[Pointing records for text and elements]
— START —
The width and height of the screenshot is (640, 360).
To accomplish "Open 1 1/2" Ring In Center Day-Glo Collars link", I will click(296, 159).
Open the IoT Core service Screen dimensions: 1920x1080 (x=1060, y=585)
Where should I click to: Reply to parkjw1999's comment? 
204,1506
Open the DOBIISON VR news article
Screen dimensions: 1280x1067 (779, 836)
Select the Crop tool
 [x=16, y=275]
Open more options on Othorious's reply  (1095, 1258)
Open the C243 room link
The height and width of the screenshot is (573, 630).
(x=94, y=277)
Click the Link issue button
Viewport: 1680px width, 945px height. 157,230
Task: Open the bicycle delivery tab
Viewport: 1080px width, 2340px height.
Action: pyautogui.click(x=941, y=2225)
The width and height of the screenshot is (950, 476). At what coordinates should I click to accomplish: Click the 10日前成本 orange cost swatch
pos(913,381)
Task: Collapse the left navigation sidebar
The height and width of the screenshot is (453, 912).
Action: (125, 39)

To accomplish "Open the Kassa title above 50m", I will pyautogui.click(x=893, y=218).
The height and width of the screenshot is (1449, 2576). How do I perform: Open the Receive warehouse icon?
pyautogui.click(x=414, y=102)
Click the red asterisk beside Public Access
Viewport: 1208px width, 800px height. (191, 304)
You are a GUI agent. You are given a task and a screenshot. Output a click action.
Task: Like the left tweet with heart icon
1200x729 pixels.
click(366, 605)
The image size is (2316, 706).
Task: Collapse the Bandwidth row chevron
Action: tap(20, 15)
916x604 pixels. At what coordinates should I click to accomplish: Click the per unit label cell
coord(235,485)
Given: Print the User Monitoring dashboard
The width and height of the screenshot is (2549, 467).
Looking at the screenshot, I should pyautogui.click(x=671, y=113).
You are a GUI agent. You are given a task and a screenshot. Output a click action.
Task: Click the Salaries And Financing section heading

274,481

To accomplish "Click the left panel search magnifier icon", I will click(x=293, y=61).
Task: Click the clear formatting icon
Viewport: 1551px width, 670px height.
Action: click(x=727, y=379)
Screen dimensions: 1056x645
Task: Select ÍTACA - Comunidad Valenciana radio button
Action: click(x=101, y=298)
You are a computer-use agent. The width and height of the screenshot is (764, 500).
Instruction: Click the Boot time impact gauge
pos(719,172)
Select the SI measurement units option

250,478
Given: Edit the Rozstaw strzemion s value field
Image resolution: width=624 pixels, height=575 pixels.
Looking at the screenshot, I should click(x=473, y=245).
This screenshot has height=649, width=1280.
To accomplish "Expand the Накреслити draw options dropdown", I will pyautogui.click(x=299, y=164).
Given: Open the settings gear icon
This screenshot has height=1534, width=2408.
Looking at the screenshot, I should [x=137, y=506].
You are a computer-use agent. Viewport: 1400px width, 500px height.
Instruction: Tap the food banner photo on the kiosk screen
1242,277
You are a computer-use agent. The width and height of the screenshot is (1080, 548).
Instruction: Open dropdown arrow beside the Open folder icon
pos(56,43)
— END —
- Task instructions -
Pull out the lines of the material unchanged, everything from the line containing "Given: Edit the" down to the line containing "will pyautogui.click(x=299, y=164).", with both of those lines included.

- Task response -
Given: Edit the Rozstaw strzemion s value field
Image resolution: width=624 pixels, height=575 pixels.
Looking at the screenshot, I should click(x=473, y=245).
This screenshot has height=649, width=1280.
To accomplish "Expand the Накреслити draw options dropdown", I will pyautogui.click(x=299, y=164).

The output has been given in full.